The polyimide-containing portion according to any one of claims 1 to 10, comprising a planarization step of planarizing the surface of the polyimide-containing portion of the substrate A between the polyimide-containing portion forming step and the bonding step. Forming composition.
The composition for forming a polyimide-containing portion according to claim 11, wherein the planarization step is performed by physical polishing.
The composition for forming a polyimide-containing portion according to claim 11, wherein the planarization step is performed by chemical polishing.
14. Any one of claims 1 to 13, wherein in the bonding step, the electrodes included in the surface of the substrate A having the polyimide-containing portion and the electrodes on the surface of the substrate B including the wiring terminals are in direct contact with each other. 2. The composition for forming a polyimide-containing portion according to claim 1.
Any one of claims 1 to 14, further comprising a second polyimide-containing portion forming step of forming a second polyimide-containing portion on the surface of the substrate B provided with the wiring terminal before the bonding step. 3. The composition for forming a polyimide-containing portion according to .

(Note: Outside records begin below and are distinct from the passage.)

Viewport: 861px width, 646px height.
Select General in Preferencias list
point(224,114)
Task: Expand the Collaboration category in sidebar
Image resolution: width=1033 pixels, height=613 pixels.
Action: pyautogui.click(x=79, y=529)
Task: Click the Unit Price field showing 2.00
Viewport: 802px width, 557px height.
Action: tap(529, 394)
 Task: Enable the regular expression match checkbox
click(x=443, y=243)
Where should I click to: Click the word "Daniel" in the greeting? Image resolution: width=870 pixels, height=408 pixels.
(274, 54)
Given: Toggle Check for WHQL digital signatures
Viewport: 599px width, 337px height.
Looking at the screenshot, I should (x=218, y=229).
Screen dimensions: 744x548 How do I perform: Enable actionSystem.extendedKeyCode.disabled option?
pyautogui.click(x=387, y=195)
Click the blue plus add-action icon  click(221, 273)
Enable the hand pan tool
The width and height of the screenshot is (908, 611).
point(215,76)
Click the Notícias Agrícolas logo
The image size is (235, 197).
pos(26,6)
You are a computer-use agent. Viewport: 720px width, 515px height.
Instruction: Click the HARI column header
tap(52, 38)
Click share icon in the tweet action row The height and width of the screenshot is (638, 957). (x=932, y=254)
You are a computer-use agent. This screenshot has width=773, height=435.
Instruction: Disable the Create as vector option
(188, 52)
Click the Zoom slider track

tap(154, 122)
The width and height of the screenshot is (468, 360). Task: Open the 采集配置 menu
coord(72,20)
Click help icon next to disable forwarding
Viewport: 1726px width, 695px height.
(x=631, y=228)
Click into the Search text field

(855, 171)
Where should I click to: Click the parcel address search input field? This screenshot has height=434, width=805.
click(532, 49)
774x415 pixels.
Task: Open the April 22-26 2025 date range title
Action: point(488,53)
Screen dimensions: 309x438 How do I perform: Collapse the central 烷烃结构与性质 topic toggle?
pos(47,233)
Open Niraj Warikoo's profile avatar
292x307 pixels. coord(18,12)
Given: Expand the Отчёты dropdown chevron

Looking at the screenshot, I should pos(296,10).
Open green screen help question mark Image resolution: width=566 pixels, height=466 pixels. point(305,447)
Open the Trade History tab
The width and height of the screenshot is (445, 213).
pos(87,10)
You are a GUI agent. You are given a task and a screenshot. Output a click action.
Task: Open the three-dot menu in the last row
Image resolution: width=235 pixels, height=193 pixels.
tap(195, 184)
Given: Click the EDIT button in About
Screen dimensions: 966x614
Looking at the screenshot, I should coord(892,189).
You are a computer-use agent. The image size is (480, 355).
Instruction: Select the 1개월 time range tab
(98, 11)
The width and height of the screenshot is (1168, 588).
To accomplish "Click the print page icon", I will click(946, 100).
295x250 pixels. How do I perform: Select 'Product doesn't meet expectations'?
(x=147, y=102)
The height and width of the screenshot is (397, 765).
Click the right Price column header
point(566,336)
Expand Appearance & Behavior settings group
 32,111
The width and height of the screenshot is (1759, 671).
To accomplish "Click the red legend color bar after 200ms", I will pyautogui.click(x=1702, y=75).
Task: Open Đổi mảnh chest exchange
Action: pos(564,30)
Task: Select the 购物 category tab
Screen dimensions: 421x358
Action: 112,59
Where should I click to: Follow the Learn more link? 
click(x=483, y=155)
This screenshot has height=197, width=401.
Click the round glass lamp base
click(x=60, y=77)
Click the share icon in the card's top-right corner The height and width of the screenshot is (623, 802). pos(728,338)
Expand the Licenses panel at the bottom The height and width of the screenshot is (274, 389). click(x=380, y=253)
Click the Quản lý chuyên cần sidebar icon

The composition for forming a polyimide-containing portion according to any one of claims 1 to 15, further comprising a photosensitive compound.
The polyimide-containing part forming step comprises applying a polyimide-containing part-forming composition on the surface of the substrate A provided with the wiring terminal and heating, The polyimide according to any one of claims 1 to 16. A composition for forming a containing portion.
The composition for forming a polyimide-containing part according to claim 17, wherein the heating temperature in the heating is 375°C or less.
A step of preparing a substrate A having a surface provided with wiring terminals;
a polyimide-containing portion forming step of forming a polyimide-containing portion on the surface of the substrate A provided with the wiring terminals;
A step of preparing a substrate B having a surface provided with wiring terminals;
A joining step of joining the surface of the substrate A having the polyimide-containing portion and the surface of the substrate B having the wiring terminal,
A method for producing a joined body, wherein the glass transition temperature of the polyimide-containing portion is lower than the joining temperature in the joining step.
A joined body obtained by the manufacturing method according to claim 19.
A method for manufacturing a device, including the method for manufacturing a joined body according to claim 19.
A device comprising the conjugate according to claim 20.